WHAT TO DO
Pick up the text on Basic Health Plan payments to Minnesota and New York after its final sentence and carry it forward.

The Center for Medicare and Medicaid Services issued a technical release concerning the payment of Basic Health Plan (BHP) funds to Minnesota and New York. They accidentally dropped an official government baseline of what they expected premiums on the Qualified Health Plans to have been absent significant monkey-wrenching.
For the trend factor we will use the annual growth rate in private health insurance expenditures per enrollee from the National Health Expenditure projections, developed by the Office of the Actuary… For 2018, the projected increase in private health insurance premiums per enrollee is 5.3 percent.
States running a BHP can elect to use this multiplier against 2017 Benchmark Silver or use actual 2018 Benchmark Silver premiums. It would be wise for New York and Minnesota to use the actual 2018 premiums for their local Benchmark Silvers because their insurers are pricing in significant policy risk into their premiums so actual premiums will result in a windfall for these two states’ BHP trust funds.

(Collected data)
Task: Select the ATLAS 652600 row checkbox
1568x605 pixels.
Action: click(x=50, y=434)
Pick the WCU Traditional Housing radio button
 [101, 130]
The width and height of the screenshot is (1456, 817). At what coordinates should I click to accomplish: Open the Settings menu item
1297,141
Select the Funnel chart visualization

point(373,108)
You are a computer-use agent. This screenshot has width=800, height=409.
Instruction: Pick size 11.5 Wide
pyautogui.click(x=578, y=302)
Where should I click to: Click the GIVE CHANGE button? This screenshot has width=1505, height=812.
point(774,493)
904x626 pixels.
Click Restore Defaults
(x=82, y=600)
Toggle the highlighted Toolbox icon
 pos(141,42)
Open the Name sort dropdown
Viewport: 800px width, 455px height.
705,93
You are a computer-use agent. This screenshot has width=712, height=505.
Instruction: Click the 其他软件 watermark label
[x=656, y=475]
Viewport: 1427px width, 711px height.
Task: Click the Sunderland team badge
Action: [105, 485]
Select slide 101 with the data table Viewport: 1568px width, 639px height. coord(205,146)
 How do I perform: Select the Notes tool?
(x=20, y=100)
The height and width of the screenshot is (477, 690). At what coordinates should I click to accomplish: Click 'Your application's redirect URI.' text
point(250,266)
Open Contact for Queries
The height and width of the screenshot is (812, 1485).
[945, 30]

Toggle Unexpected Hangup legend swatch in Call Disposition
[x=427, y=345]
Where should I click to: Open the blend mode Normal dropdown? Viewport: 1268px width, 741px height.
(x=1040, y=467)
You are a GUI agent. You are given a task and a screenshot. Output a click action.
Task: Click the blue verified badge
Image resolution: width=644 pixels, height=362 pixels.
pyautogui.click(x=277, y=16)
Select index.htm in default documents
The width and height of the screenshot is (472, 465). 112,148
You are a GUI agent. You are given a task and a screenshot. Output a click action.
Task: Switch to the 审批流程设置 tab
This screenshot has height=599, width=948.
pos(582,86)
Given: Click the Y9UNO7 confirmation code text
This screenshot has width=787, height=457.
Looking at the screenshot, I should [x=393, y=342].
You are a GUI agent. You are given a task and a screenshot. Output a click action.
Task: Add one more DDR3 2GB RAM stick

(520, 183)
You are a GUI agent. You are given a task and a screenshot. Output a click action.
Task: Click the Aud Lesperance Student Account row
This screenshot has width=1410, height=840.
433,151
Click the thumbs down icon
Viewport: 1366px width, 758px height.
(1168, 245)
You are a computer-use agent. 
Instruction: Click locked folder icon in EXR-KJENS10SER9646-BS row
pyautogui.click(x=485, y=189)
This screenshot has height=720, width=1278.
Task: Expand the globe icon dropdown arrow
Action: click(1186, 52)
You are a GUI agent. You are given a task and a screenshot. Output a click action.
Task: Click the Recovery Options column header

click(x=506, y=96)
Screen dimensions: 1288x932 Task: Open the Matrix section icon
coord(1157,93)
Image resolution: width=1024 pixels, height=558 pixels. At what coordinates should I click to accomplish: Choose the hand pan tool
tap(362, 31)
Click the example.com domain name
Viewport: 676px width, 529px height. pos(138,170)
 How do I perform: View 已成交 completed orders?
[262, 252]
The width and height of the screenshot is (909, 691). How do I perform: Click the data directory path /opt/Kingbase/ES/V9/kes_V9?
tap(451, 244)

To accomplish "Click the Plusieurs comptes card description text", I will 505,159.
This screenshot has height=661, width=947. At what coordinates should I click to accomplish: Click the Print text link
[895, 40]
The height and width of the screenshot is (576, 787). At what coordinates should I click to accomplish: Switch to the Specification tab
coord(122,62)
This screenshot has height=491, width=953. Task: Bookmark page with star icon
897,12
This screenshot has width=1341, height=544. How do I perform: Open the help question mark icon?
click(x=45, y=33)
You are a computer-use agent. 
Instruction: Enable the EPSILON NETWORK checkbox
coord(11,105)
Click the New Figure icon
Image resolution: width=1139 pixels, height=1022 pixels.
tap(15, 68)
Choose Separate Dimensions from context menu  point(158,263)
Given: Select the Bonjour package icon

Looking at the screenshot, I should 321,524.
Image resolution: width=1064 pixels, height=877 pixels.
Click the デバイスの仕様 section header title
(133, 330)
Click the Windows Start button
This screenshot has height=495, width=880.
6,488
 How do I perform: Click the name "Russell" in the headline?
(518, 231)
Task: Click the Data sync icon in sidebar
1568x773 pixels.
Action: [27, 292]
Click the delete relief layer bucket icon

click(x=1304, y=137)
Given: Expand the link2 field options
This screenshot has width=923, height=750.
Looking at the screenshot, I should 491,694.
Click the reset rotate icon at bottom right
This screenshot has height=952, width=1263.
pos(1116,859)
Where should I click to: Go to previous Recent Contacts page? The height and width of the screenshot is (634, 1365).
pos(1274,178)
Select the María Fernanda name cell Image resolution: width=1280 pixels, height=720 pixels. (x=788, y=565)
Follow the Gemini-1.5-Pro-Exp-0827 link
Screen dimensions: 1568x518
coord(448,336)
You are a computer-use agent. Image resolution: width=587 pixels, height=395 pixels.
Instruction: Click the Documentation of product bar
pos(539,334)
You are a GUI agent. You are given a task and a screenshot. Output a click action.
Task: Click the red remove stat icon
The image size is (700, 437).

THE ANSWER
What I find interesting is that the CMS Office of the Actuary analysis finds that 5.3% is a reasonable national trend rate for 2018. That would imply that rate increases based on trend plus health insurance tax plus idiosyncratic local features should have been coming in between 5% and 15% depending on local circumstances for most regions. Anything above that is odd in the counterfactual universe of no monkey-wrenching.
But we live in a universe of at least strongly feared monkey wrenching so this gives us a good baseline to estimate the monkey wrench cost.